Although various molecular and serological assays have been developed and evaluated for scrub typhus diagnosis, no assay showed a sufficiently influential performance to be used alone. Each assay has its own advantage. They are affected by different factors making them imperfect. Molecular assays, including real-time PCR, nested PCR, multiplex PCR, and LAMP, provided sensitivity and specificity in range of 20.6–86% and 70.5–100%, respectively [
16]. The nucleic acid-based molecular assays are only beneficial for diagnosis at the early stage of infection when the bacteria agent is present in the patient specimens. Antibody-based serological assays, on the other hand, can be used to diagnose the disease in various stages. IgM antibody is detected at 4–7 days postinfection and was shown to maintain up to 12 months in scrub typhus patients [
41]. IgG antibody increases after that and maintains that level for months or years. IgG was reported in scrub typhus patients up to more than 3 years postinfection [
41]. Therefore, specific IgM detection is recommended for the diagnosis of primary or acute infection. IgG-based methods are not able to differentiate between a recent and past infection but useful in an epidemiological study of the disease prevalence [
16]. In previous studies, 65.7–100% sensitivity and 72.5–95.5% specificity were reported for IgM ELISA; 66.2–91% sensitivity and 75–86.1% specificity were reported for IgG ELISA. IgM IFA showed 70–100% sensitivity and 83.8–93.5% specificity [
16,
42,
43]. Our IgM ELISA is not inferior to the other assays in both sensitivity and specificity. The use of recombinant protein also provides an advantage for antigen standardization and removes the issue of BSL3 facility requirement. Therefore, it deserves further improvement and evaluation to use in the scrub typhus diagnosis, either as a single test or in combine with other assays.

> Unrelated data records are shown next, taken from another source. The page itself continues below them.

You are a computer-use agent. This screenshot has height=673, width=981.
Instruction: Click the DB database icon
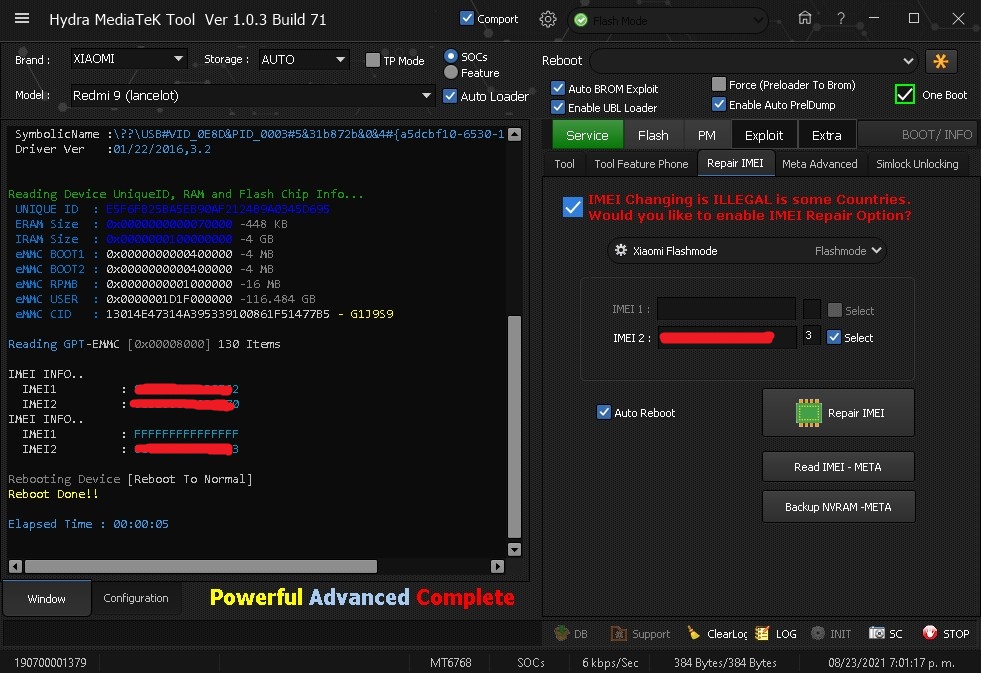571,633
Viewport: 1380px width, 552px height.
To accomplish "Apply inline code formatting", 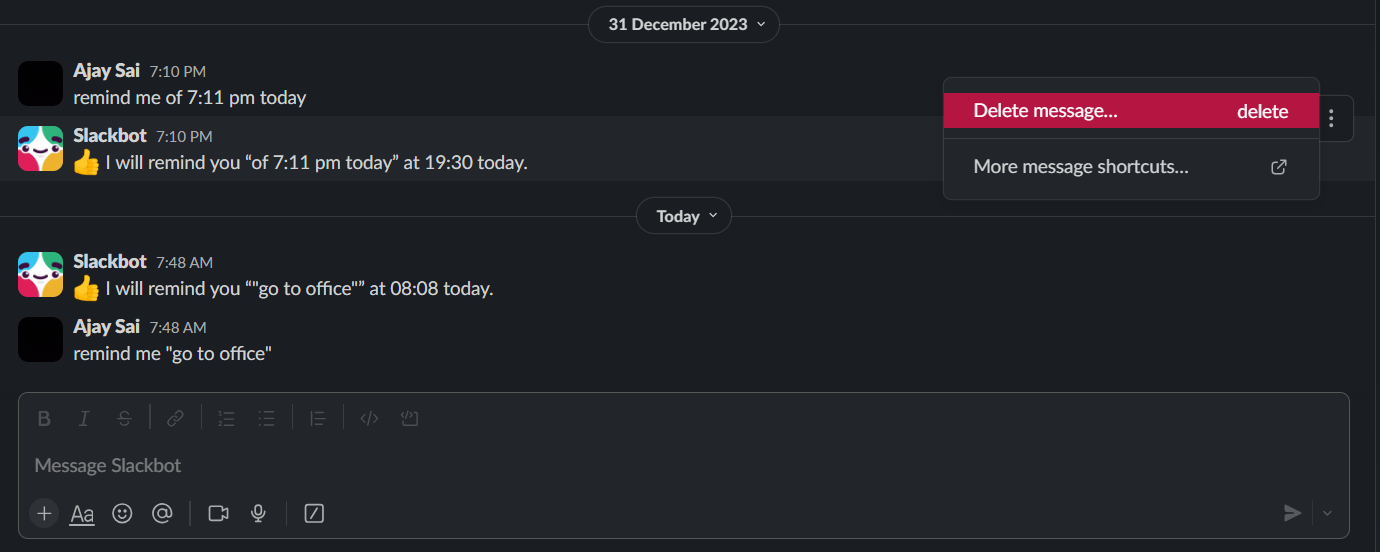I will (x=369, y=419).
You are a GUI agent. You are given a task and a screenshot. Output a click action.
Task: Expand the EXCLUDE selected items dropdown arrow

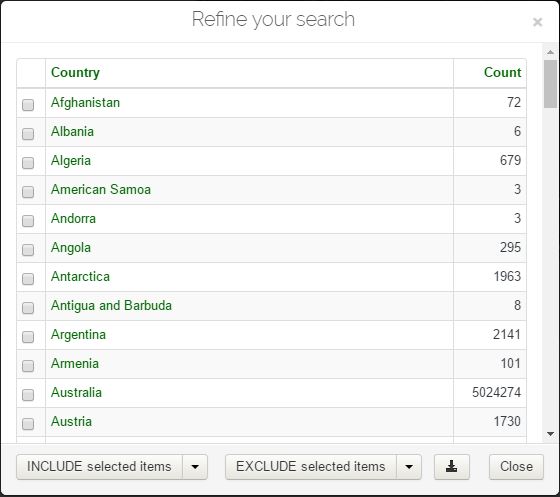pos(409,467)
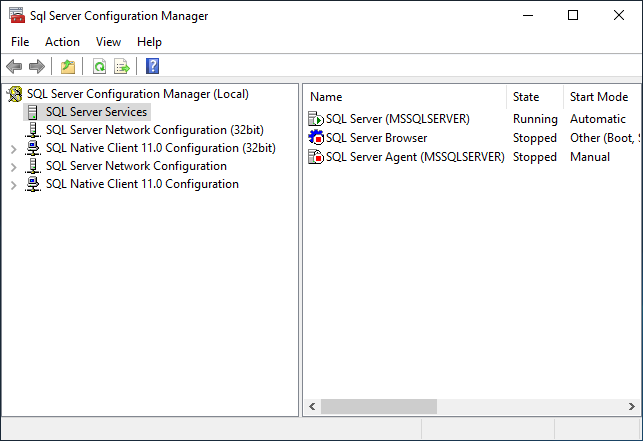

The recombinant 56-kDa protein itself can also be used in a development of the other assays such as a lateral flow immunochromatographic assay.
The limitation of our study is based mainly on identifying the test samples. IFA for scrub typhus was performed in only scrub typhus patients, not on other comparative groups, and the status of IgM and IgG was unknown. Information on how long the patients had been symptomatic, which could influence the serological reactivity, was also unavailable. Therefore, determining both IgG and IgM could increase the diagnostic performance, as in some cases, IgM titer was high, while no or low titer of IgG was detected. Since the assay showed a low sensitivity for IgG detection, in case of samples diagnosed later during the clinical course in which IgM is absent, combined IgM/IgG may not provide higher performance compared to IgG alone. The cut-off titer 400 was set merely based on the baseline titer observed in the normal group, which could be more accurate if the scrub typhus status of the comparative group was defined. Due to the limitation, a conclusion could not be made whether the cross-reactivity with murine typhus, melioidosis, and leptospirosis occurred because of a nonspecific reactivity of the recombinant protein with factors in those bacterially infected sera, a scrub typhus coinfection or pre-existing antibodies. Concerning the diagnosis cut-off, it can be recommended that a revision be performed from time to time using standardized and unbiased methods, together with a set of representative data from endemic and nonendemic areas, to justify an appropriate cut-off for a particular disease diagnosis. Developing a new test with improved performance is also essential for evaluation.